Il modello australiano è una risposta nazionale a problemi globali

Paolo Emilio Russo

"Vietare i social agli under 16, come ha fatto l'Australia, si rivelerà un progetto fallimentare. Internet non riconosce logiche nazionali e soprattutto il proibizionismo creerà un mercato parallelo, meno trasparente e meno controllabile", ci dice il parlamentare di FI Paolo Emilio Russo

Come ampiamente previsto – e financo scritto su queste pagine – vietare i social agli under 16 in un singolo Paese come ha fatto l’Australia si è rivelato un epic fail da boomer: un’iniziativa messa in campo da chi parla di teenager e tecnologia senza conoscere gli uni e l’altra, cercava più il consenso dei genitori che la sicurezza dei loro figli.
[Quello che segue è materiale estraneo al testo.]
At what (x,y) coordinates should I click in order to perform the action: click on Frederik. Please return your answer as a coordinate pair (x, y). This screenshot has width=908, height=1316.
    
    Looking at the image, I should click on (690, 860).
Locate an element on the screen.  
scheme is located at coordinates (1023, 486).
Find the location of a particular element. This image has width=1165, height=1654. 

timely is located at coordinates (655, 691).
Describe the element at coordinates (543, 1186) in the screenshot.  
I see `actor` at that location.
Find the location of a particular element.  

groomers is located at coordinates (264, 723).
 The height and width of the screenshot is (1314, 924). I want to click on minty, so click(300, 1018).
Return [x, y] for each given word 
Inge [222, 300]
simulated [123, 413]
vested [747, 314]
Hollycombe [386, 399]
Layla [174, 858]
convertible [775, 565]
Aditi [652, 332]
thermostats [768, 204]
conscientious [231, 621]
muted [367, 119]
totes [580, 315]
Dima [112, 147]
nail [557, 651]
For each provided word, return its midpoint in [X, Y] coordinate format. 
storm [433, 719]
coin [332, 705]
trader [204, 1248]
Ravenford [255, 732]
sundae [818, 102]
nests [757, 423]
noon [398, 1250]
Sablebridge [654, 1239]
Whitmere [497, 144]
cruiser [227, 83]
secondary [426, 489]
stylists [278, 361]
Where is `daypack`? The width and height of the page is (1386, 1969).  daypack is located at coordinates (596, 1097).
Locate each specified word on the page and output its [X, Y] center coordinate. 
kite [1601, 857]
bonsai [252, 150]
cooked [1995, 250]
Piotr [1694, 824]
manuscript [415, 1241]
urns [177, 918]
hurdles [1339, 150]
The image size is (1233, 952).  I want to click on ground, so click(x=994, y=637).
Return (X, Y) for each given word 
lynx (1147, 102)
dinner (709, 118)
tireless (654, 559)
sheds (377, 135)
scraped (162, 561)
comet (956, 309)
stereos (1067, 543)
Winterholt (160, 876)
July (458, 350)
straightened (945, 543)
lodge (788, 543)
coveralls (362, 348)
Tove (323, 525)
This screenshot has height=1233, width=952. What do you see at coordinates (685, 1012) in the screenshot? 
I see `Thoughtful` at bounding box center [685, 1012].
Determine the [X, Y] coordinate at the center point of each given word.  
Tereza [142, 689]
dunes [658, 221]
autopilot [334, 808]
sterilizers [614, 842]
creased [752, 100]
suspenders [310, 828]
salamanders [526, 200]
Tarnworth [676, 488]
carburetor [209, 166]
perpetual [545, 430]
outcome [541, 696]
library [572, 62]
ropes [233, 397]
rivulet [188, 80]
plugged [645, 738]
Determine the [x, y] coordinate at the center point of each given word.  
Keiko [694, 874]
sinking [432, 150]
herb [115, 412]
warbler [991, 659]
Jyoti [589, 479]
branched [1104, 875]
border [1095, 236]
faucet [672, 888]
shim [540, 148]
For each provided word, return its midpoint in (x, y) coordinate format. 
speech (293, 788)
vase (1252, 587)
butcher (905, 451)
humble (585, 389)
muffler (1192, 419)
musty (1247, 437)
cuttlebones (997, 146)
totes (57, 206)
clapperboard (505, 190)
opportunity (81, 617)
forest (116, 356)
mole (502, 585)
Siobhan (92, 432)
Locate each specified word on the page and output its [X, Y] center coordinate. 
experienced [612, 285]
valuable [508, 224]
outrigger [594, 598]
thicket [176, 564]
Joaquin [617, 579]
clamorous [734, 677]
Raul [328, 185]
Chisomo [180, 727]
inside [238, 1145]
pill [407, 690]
Salutata un po’ frettolosamente come nuovo modello mondiale da esportazione e multe fino a 50 milioni di dollari per le piattaforme, si è schiantata contro la realtà come un fax contro un firewall. Il Parlamento di Canberra pensava davvero che un sedicenne australiano, cresciuto con uno smartphone in mano, non sappia cosa sia una VPN? Che non possa mentire sulla propria età? Che non migrerà su piattaforme meno controllabili, magari ospitate in giurisdizioni esotiche dove nessuna autorità occidentale potrà mai arrivare? Il divieto creerà – e forse lo sta già facendo – esattamente quello che ogni proibizionismo crea: un mercato parallelo, meno trasparente, meno controllabile, dove i ragazzi saranno ancora più esposti ai rischi che si volevano evitare. Porre dei limiti all’utilizzo dei social media tra i più giovani non è sbagliato e lo pensa anche chi – come il sottoscritto – sinceramente liberale, è normalmente allergico ai divieti. Il tema dell’abuso dei social media da parte di bambini e ragazzini esiste e merita più attenzione di quanta se ne sia prestata fino a oggi. Gare estreme che frequentemente diventano suicidi, adescamenti, minacce, ricatti e revenge porn sono un male da sradicare. Ma proprio perché il problema è serio, dobbiamo evitare soluzioni che appaiano come una crociata di un – solo – governo contro le piattaforme. La legge australiana parte dal presupposto che uno stato nazionale possa esercitare sovranità su Internet come la esercita sul proprio territorio fisico, ma questa è un’illusione ottocentesca: TikTok ha sede a Singapore, Meta in California, Telegram non si sa bene dove. Queste piattaforme operano in una dimensione transnazionale che rende qualsiasi regolamentazione unilaterale destinata al fallimento o, peggio, all’autoritarismo digitale. Vediamo già il passo successivo: per far rispettare il divieto, l’Australia dovrà implementare sistemi di verifica dell’identità sempre più invasivi.

 

 

Si parla di riconoscimento facciale, di database centralizzati, di schedatura digitale di massa. In nome della protezione dei minori, stiamo normalizzando uno stato di sorveglianza che farebbe impallidire Orwell. E tutto questo per un risultato che ogni adolescente medio aggirerà in dieci minuti con un tutorial su YouTube. La vera sfida non è vietare, ma educare, responsabilizzare, portare le piattaforme dalla “nostra” parte. Significa investire seriamente nell’educazione digitale nelle scuole, con programmi strutturati che insegnino pensiero critico, gestione della privacy, riconoscimento della manipolazione algoritmica. Significa dare strumenti veri ai genitori. Significa obbligare le piattaforme a trasparenza algoritmica, a meccanismi di controllo parentale efficaci, a design etici che non sfruttino le vulnerabilità psicologiche dei minori. Per farlo bisogna non sfidare – o, peggio, provocare – le piattaforme, ma costruire un percorso di collaborazione con le istituzioni, che comporta per loro anche un vantaggio reputazionale. Molte piattaforme – comprese quelle più discusse – già oggi hanno attivato meccanismi di bolle, impediscono ai minorenni di interfacciarsi con gli adulti. Non è poco. Sono meccanismi perfettibili, ma certamente un buon inizio: potessi scegliere, preferirei che i miei figli – se proprio devono – partissero proprio da li’. L’esperimento australiano fallirà perché si scontra con la natura stessa di Internet, che non riconosce confini nazionali. Per l’Italia e l’Europa, l’esempio australiano dovrebbe funzionare da monito, non da modello. Possiamo fare di meglio: proteggere i giovani senza scadere nel paternalismo tecnologico o nell’illusione di controllare l’incontrollabile.